Some assets are completely exempt from creditors, such as:

· social security

· term life insurance

· whole life insurance proceeds payable to spouse or lineal dependent

· retirement plans, 401(k), state pensions, health savings accounts, IRAs

· Earned Income Credit(s)

How are exemptions claimed in bankruptcy?

Indiana Bankruptcy Exemptions must be delineated on Schedule "C" to the Bankruptcy petition that is filed with the court. Creditors have the right to object to the exemption(s) if they are misused, inapplicable or if the property valuation is incorrect. If in doubt about how to value your property, you should obtain industry standard valuations (appraisals, inspections, evaluations, etc.)

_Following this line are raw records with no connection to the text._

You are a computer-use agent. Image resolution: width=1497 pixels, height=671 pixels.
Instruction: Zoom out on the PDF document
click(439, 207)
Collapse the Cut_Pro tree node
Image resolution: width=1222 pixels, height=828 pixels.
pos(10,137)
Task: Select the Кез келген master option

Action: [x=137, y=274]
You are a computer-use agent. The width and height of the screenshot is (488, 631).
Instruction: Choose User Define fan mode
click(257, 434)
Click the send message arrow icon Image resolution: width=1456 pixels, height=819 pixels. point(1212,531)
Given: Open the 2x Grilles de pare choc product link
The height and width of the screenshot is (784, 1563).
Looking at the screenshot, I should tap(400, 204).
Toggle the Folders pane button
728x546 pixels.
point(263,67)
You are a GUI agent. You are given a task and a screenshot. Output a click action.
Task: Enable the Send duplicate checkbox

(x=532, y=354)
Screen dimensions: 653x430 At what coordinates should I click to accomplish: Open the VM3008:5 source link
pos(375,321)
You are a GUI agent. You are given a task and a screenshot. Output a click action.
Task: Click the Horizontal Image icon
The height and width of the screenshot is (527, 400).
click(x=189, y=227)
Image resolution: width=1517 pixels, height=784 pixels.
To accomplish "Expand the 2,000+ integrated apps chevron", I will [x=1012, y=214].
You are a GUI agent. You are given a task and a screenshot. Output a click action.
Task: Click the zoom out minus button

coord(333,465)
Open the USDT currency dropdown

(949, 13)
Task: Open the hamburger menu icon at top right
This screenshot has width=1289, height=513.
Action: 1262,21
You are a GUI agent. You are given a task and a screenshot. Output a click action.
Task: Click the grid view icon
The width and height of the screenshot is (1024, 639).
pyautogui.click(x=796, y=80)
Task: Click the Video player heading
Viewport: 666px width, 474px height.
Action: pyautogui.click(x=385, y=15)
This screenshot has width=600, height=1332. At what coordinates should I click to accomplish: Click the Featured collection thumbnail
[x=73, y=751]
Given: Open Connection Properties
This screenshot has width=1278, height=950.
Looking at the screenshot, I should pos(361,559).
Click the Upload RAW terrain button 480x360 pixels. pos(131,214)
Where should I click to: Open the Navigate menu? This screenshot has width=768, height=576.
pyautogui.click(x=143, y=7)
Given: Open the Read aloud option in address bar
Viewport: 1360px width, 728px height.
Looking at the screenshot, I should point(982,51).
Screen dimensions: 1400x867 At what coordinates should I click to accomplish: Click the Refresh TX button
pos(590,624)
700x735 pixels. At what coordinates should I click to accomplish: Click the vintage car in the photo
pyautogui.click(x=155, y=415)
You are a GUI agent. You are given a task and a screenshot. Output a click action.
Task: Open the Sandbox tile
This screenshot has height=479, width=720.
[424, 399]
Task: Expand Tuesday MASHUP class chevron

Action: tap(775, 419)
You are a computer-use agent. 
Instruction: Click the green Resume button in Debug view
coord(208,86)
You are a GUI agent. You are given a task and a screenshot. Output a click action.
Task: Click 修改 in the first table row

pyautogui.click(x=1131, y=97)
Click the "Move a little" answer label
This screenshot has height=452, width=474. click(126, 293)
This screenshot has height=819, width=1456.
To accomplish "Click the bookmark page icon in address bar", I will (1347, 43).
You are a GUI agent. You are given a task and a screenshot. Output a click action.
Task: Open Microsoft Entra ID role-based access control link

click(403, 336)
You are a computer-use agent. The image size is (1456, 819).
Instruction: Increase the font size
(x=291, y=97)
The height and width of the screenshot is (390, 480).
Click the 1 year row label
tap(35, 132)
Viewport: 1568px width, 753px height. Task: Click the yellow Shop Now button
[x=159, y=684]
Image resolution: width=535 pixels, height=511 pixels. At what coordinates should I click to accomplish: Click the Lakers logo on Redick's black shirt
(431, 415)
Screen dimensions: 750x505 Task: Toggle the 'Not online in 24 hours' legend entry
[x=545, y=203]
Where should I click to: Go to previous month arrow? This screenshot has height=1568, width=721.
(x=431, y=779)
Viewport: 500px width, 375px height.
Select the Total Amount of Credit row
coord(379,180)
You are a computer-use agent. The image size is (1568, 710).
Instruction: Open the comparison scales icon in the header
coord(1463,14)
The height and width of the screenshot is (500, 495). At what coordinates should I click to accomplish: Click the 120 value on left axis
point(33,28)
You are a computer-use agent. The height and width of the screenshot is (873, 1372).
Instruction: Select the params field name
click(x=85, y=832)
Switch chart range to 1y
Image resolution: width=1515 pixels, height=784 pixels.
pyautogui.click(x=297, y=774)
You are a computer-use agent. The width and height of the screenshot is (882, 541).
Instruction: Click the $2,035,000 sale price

What happens to "non exempt" property in an Indiana bankruptcy?

If you have property that is valued above the applicable Indiana bankruptcy exemption, then it is exposed to liquidation in a Chapter 7 proceeding and could be seized and sold for the benefit of creditors of the bankruptcy estate. One of the most common "non-exempt" assets in Indiana is the tax refund. If you receive a tax refund, part or all of it, depending on when you file for bankruptcy, will be part of the bankruptcy estate and you will likely be asked to turn it over to the bankruptcy trustee for distribution.

The 180 day rule regarding inheritances in Indiana bankruptcy

When you file bankruptcy in Indiana, all of your property, tangible or intangible, and any thing you have the right to possess becomes part of a "bankruptcy estate." Your Indiana bankruptcy exemptions apply to this property at the time of filing but you must no forget a very important rule. Any assets received or right to receive assets by way of an inheritance within 180 days of filing for bankruptcy automatically become part of the bankruptcy estate and depending on the amount and type of asset, may be "non-exempt." Moral of the story here is that if you expect to receive an inheritance soon, you should consider this before filing for bankruptcy relief.

Tread Carefully

Hiring a bankruptcy attorney or at least consulting with a bankruptcy lawyer is highly advisable because exemptions can be tricky and misuse or misapplication can result in the loss of money or property that would not otherwise be lost.

Additional resources provided by the author

The best source for more information about bankruptcy exemptions is the bankruptcy code itself (Title 11 U.S.C. 101 et. seq.) and Indiana Code (primarily IC 34-55-10 et. seq.). The Indianapolis Bankruptcy Law Office of Eric C. Lewis is happy to provide this legal guide for informational purposes only. If you want legal advice, you should contact a local attorney for guidance.